**WHAT THE TASK REQUIRES**
Here the job is to transcribe the data verbatim while leaving each picture out.
━━━━━ DATASET EXTRACT
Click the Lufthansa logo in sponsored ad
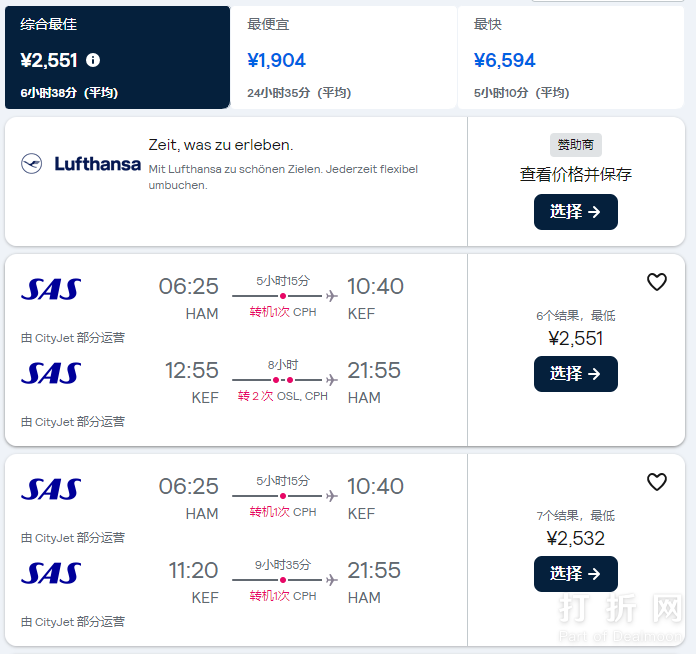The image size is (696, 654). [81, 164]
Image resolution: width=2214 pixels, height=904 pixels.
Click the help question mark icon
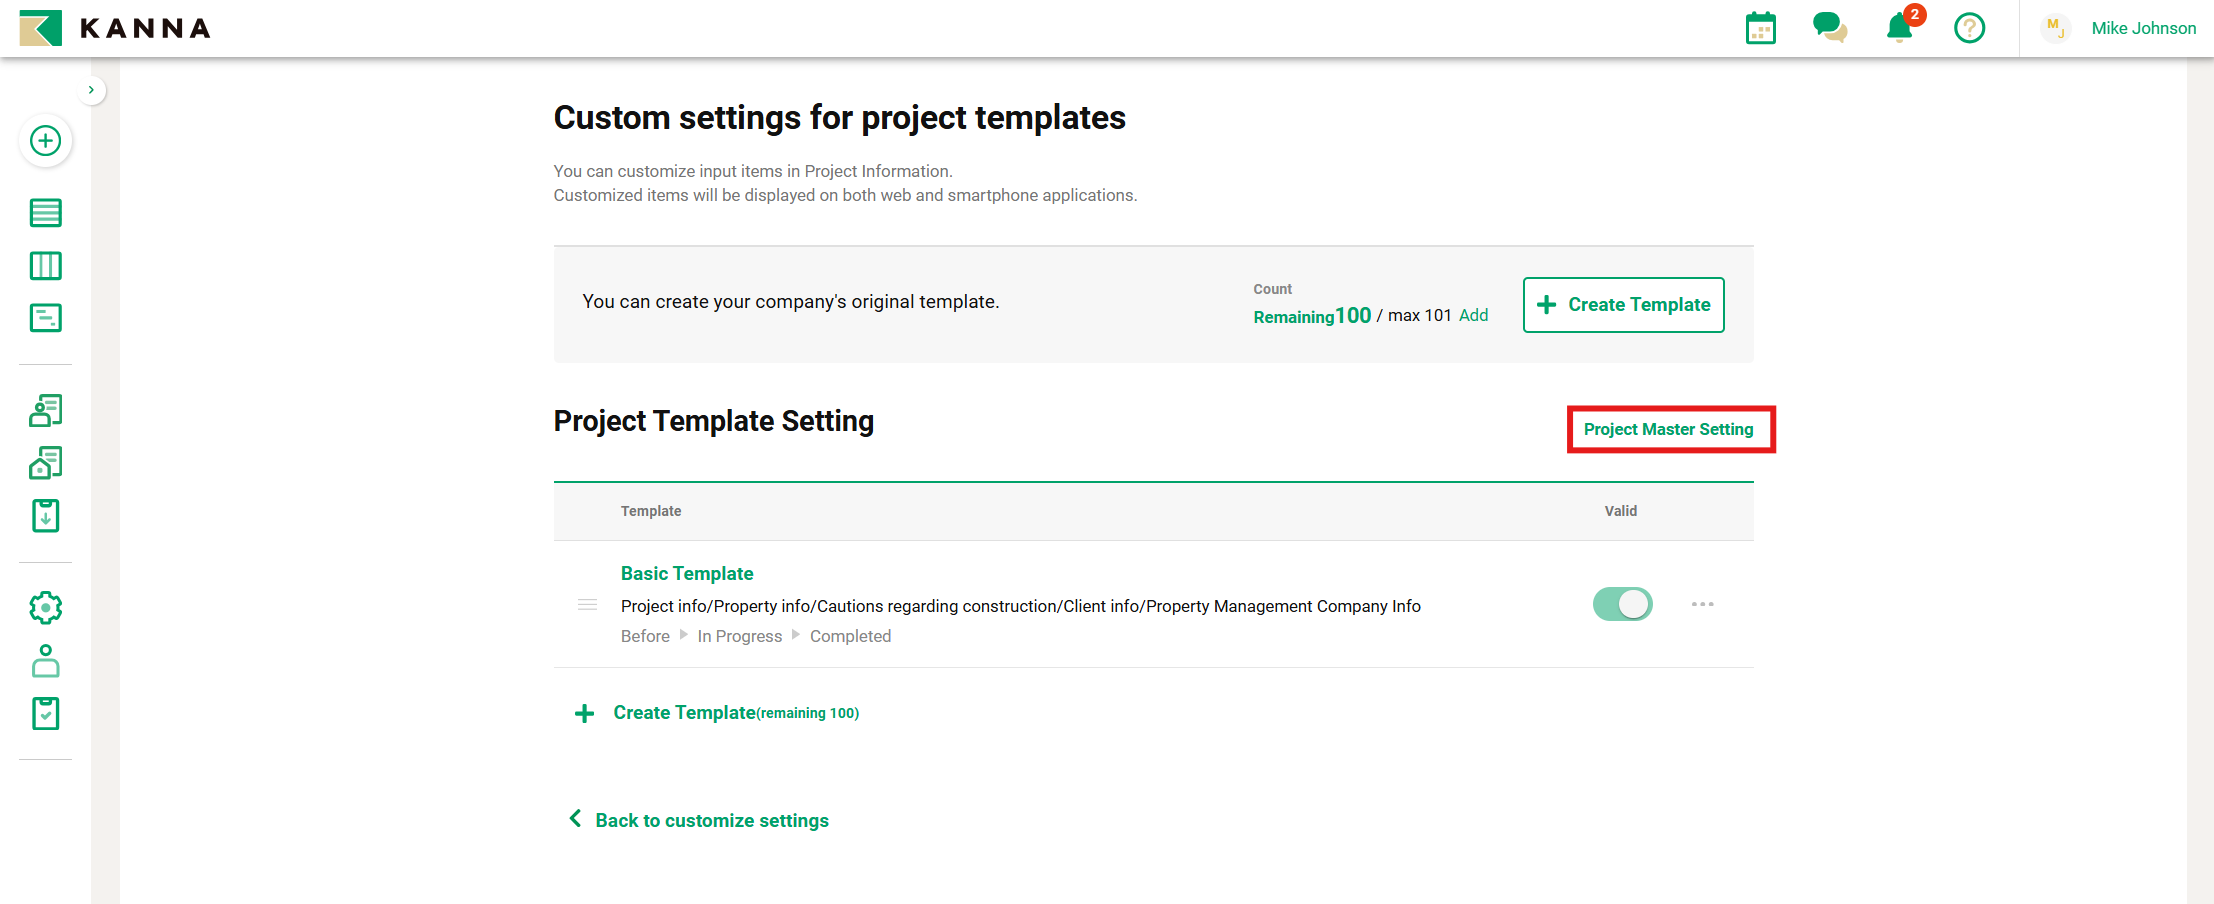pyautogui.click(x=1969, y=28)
━━━━━━━━━━
**ANSWER TO THE EXERCISE**
Click the Lufthansa logo in sponsored ad
The image size is (696, 654). [81, 164]
Image resolution: width=2214 pixels, height=904 pixels.
Click the help question mark icon
pyautogui.click(x=1969, y=28)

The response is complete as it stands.